PROVIDED MATERIAL:
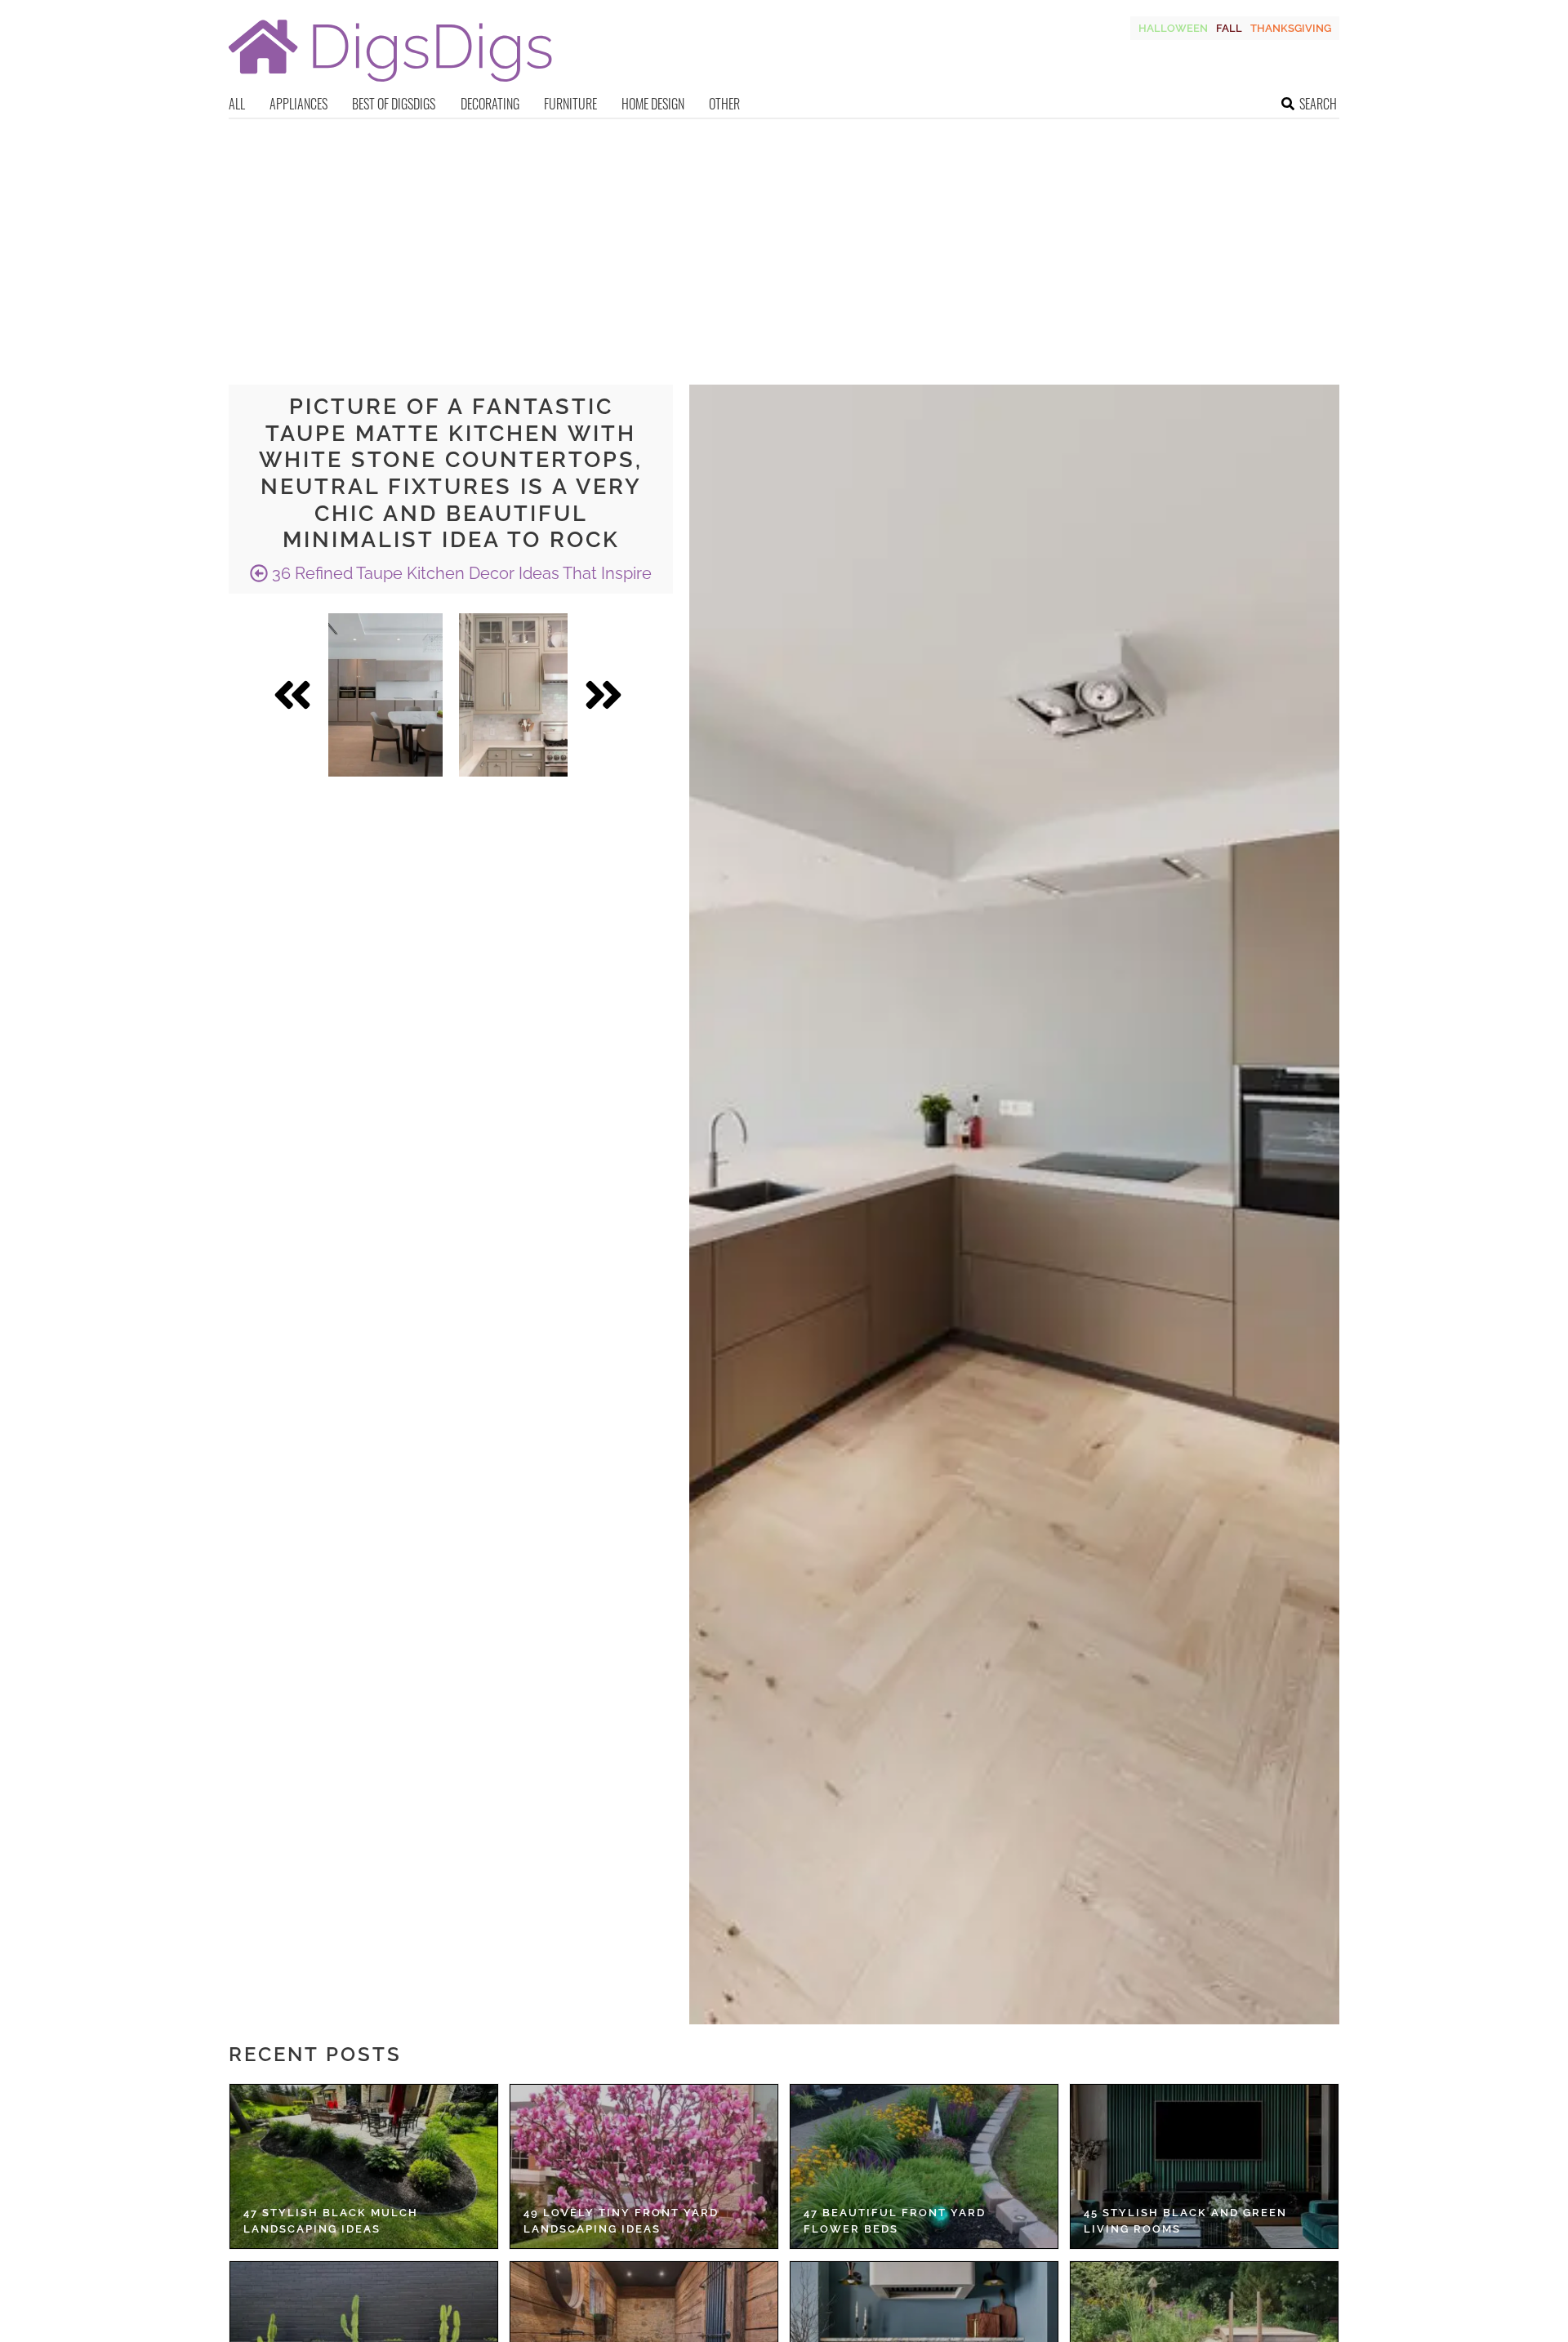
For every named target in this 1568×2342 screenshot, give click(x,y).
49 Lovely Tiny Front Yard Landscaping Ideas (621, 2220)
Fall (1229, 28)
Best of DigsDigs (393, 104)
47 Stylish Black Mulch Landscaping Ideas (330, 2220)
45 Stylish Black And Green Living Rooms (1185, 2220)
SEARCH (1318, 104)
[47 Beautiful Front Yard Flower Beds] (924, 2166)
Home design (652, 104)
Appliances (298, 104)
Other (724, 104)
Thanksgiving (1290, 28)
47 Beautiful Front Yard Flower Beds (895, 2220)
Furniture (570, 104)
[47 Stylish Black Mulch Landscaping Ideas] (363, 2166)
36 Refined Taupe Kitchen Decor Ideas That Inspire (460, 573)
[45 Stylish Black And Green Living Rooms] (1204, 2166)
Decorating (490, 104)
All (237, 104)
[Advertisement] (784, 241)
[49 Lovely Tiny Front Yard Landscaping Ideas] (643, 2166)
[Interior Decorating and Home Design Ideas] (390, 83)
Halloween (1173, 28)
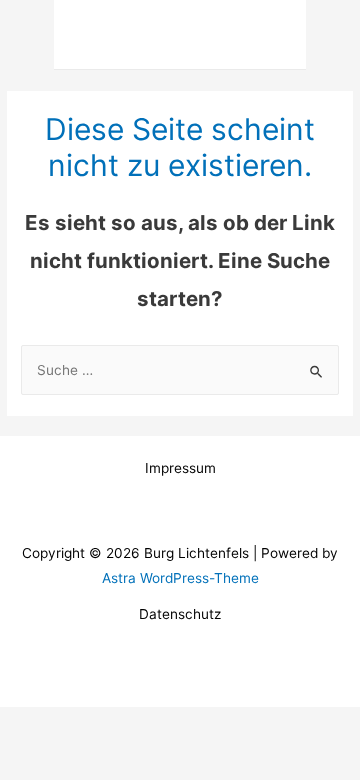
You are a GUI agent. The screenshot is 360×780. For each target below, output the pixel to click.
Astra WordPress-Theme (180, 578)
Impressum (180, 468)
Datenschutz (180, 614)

WHAT THE TASK ASKS: Within the entries, determine the count of lines containing the string "Tiny" and output it alone.

RESULT OF THE TASK: 2